(MATERIAL FOR THIS EXERCISE)
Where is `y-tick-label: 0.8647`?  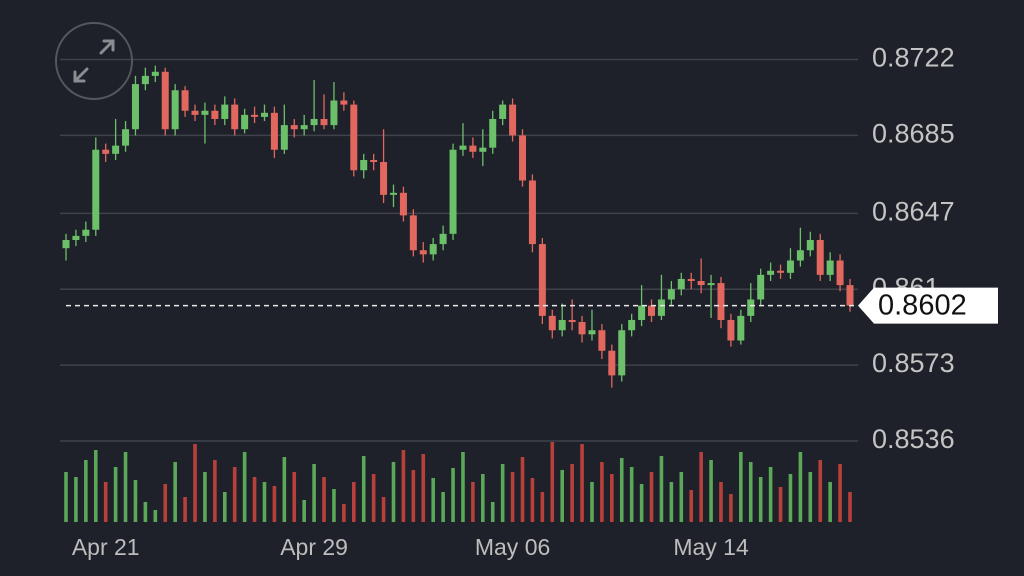 y-tick-label: 0.8647 is located at coordinates (914, 211).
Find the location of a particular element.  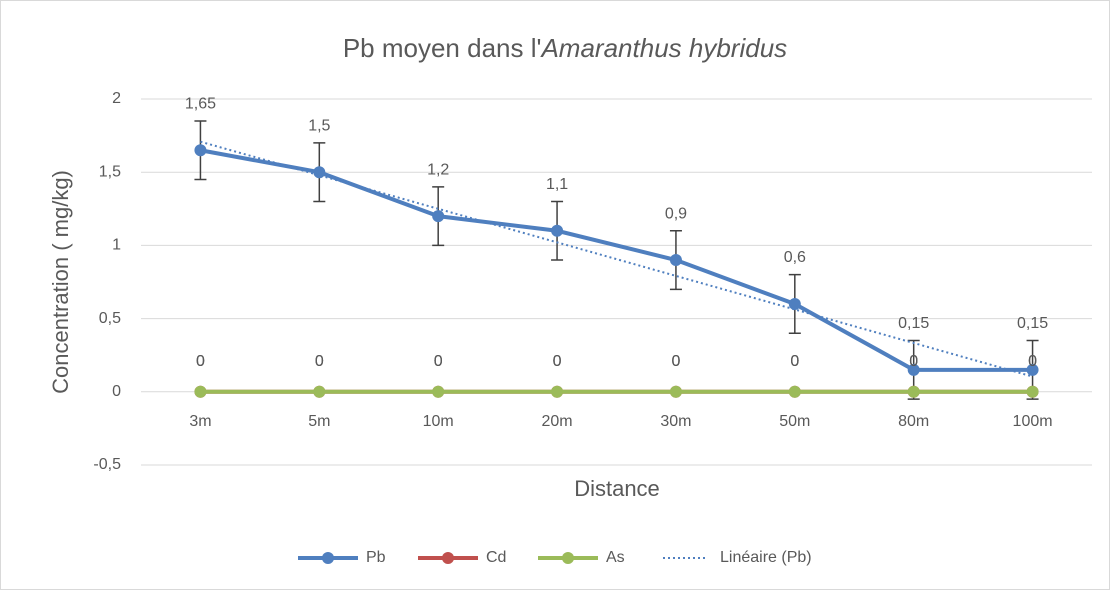

x-tick-label: 20m is located at coordinates (558, 422).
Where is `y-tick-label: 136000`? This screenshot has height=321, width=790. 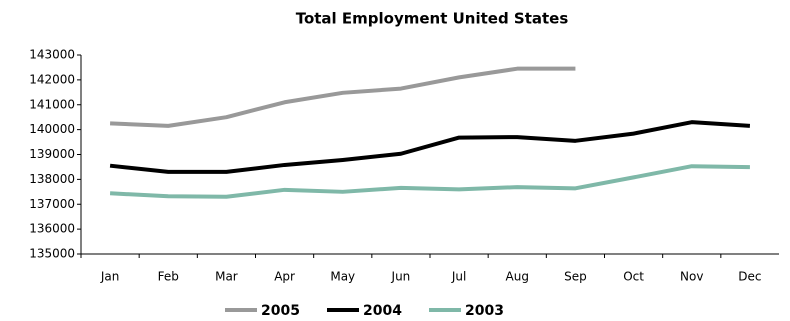
y-tick-label: 136000 is located at coordinates (52, 229).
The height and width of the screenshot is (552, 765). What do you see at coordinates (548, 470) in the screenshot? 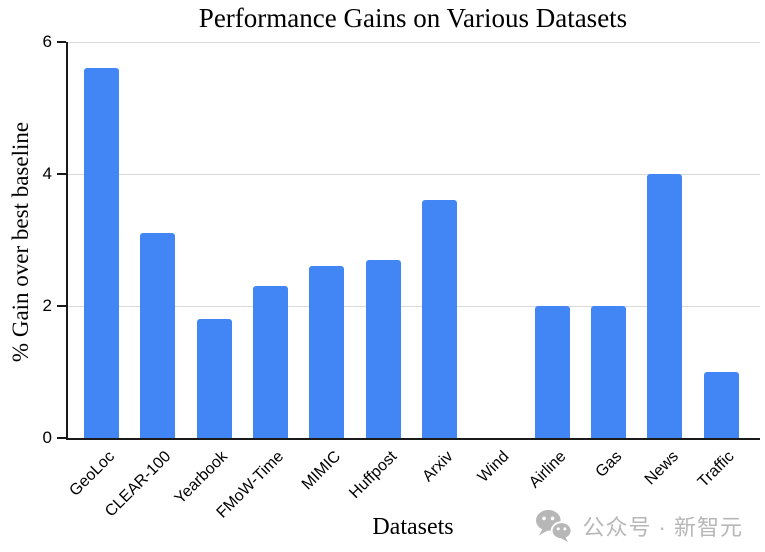
I see `x-tick-label-airline: Airline` at bounding box center [548, 470].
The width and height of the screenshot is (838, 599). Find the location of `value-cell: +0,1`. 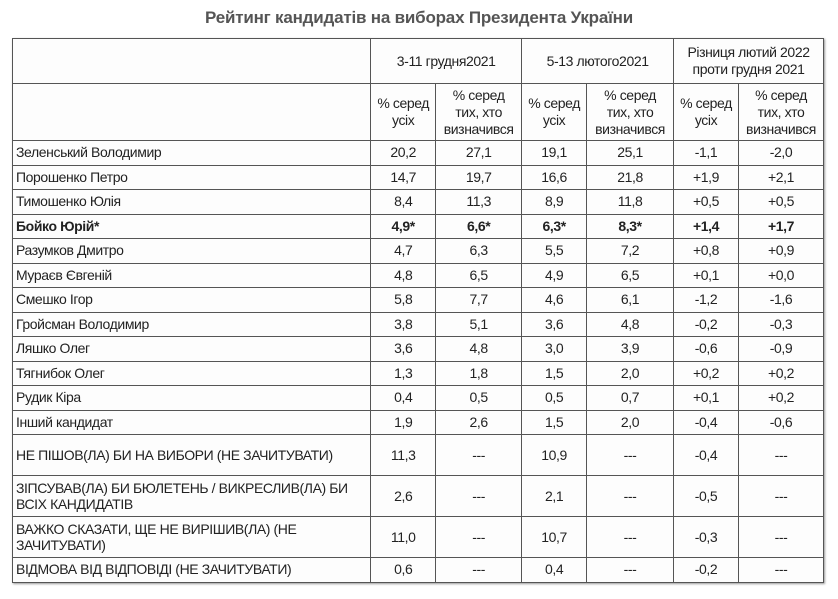

value-cell: +0,1 is located at coordinates (706, 275).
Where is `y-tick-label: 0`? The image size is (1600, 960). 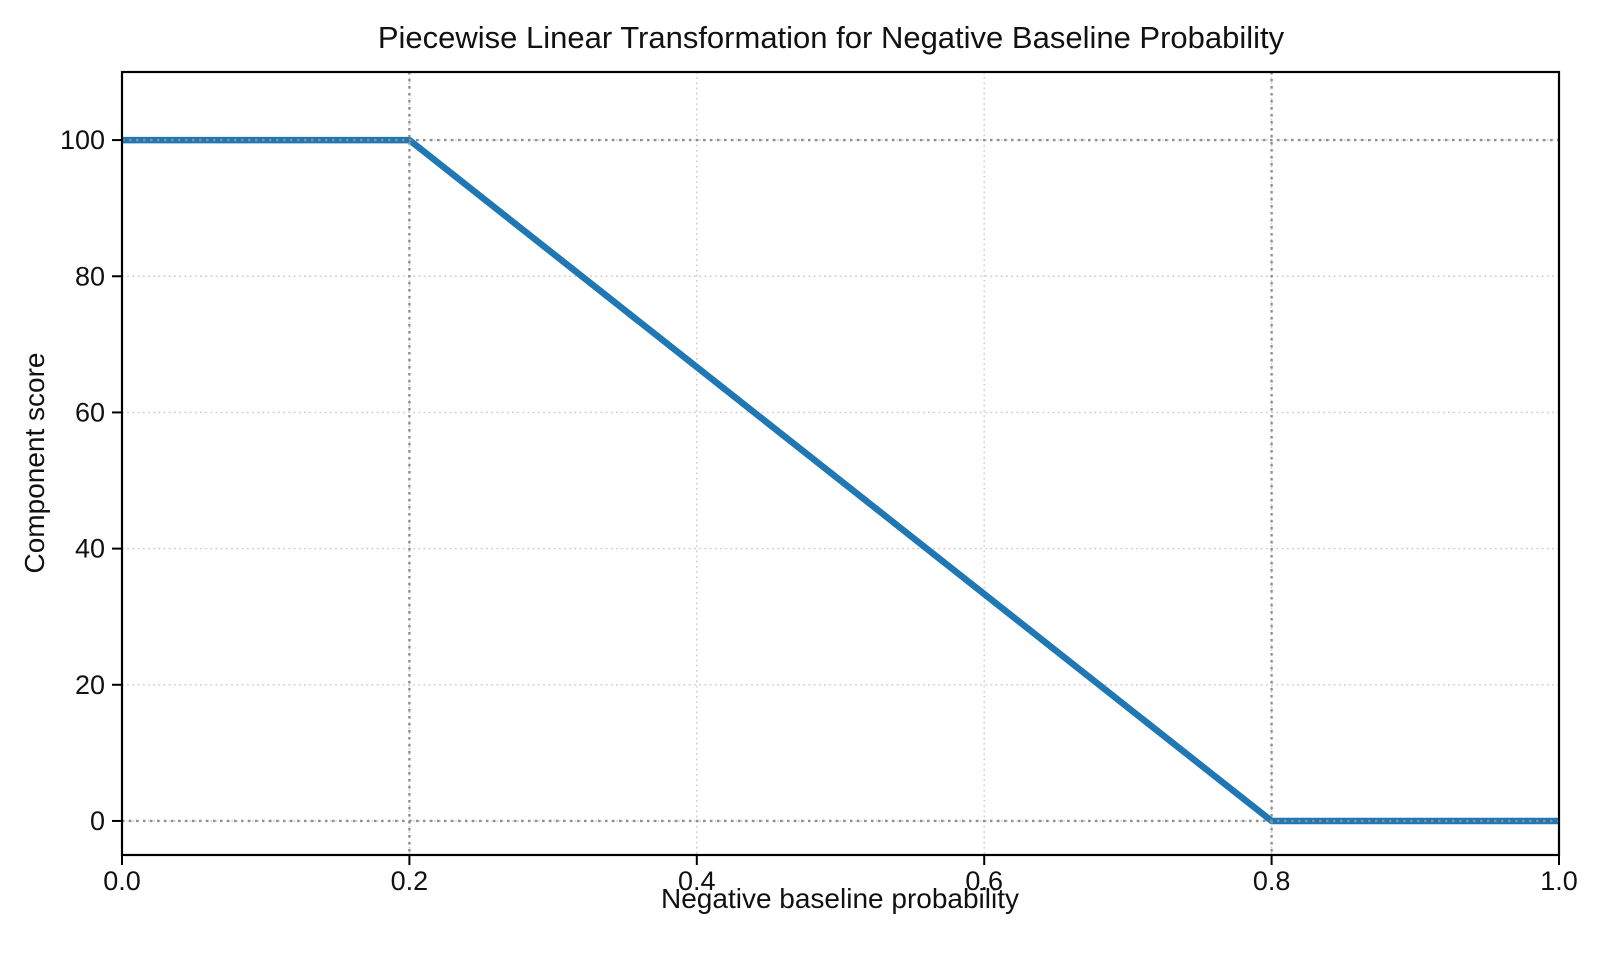
y-tick-label: 0 is located at coordinates (98, 821).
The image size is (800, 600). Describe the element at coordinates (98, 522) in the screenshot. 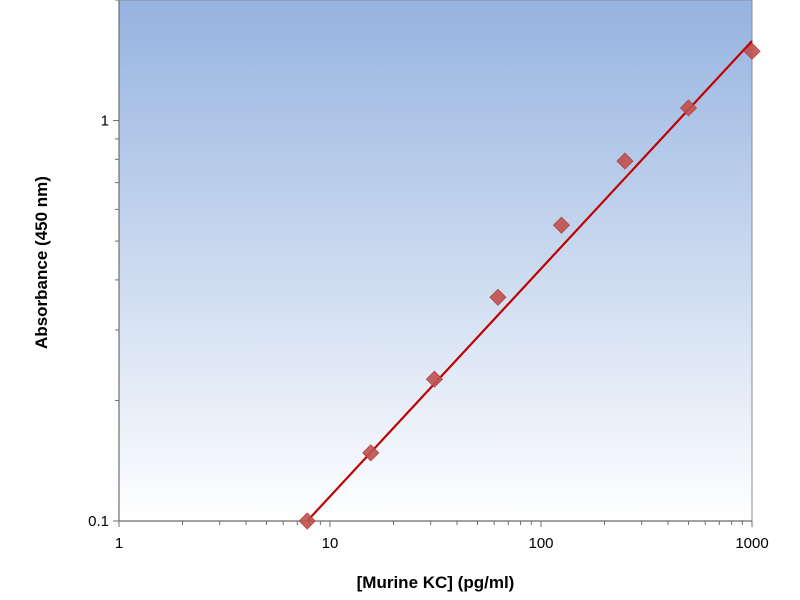

I see `y-tick-label: 0.1` at that location.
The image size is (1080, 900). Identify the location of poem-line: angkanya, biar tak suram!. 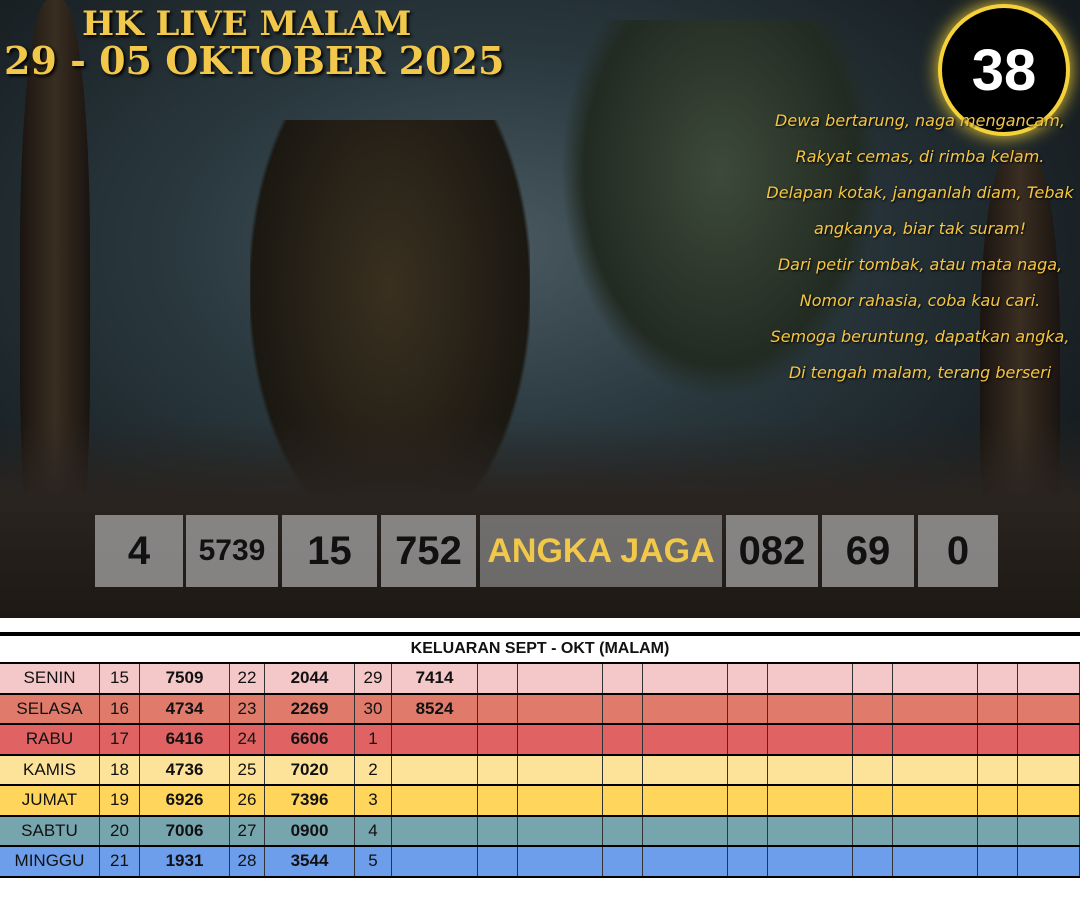
(920, 228).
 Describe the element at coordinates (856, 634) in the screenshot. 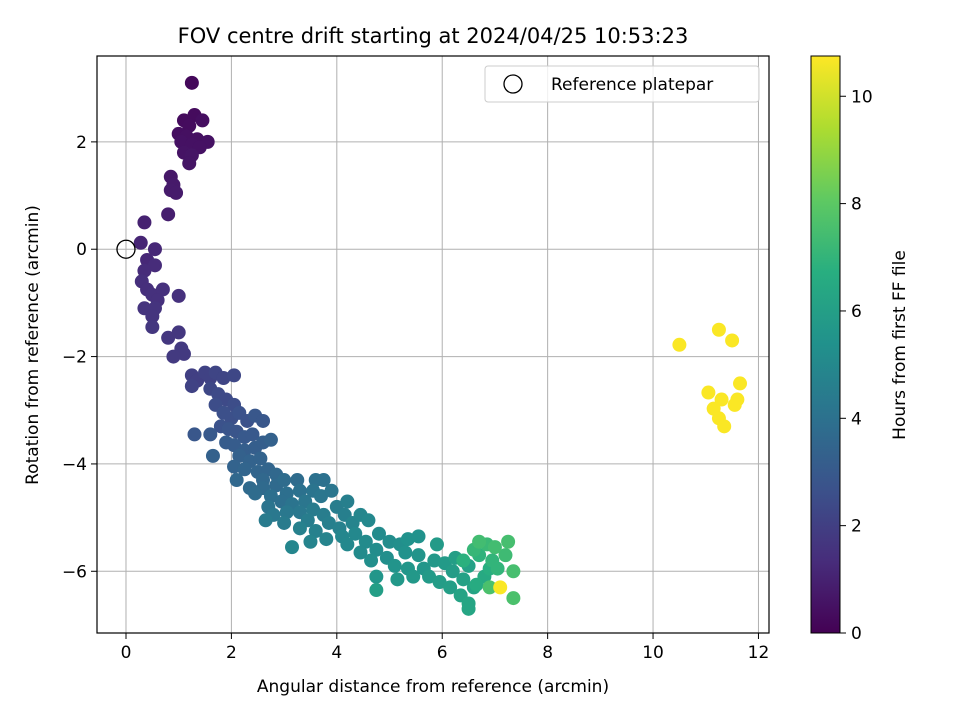

I see `colorbar-tick-label: 0` at that location.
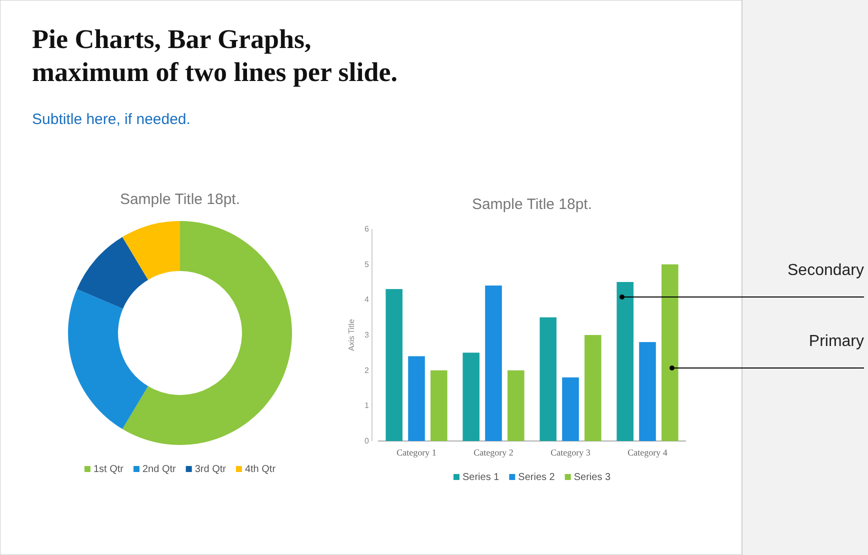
(End MATERIAL FOR THIS EXERCISE)
- _YOUR GOAL_: Reproduce exactly everything from the line containing "The image size is (1080, 900)." down to the end of the lines, omitting the pictures.

- _ANSWER SECTION_:
The image size is (1080, 900). Identify the location of poem-line: angkanya, biar tak suram!. 
(920, 228).
 Describe the element at coordinates (856, 634) in the screenshot. 

I see `colorbar-tick-label: 0` at that location.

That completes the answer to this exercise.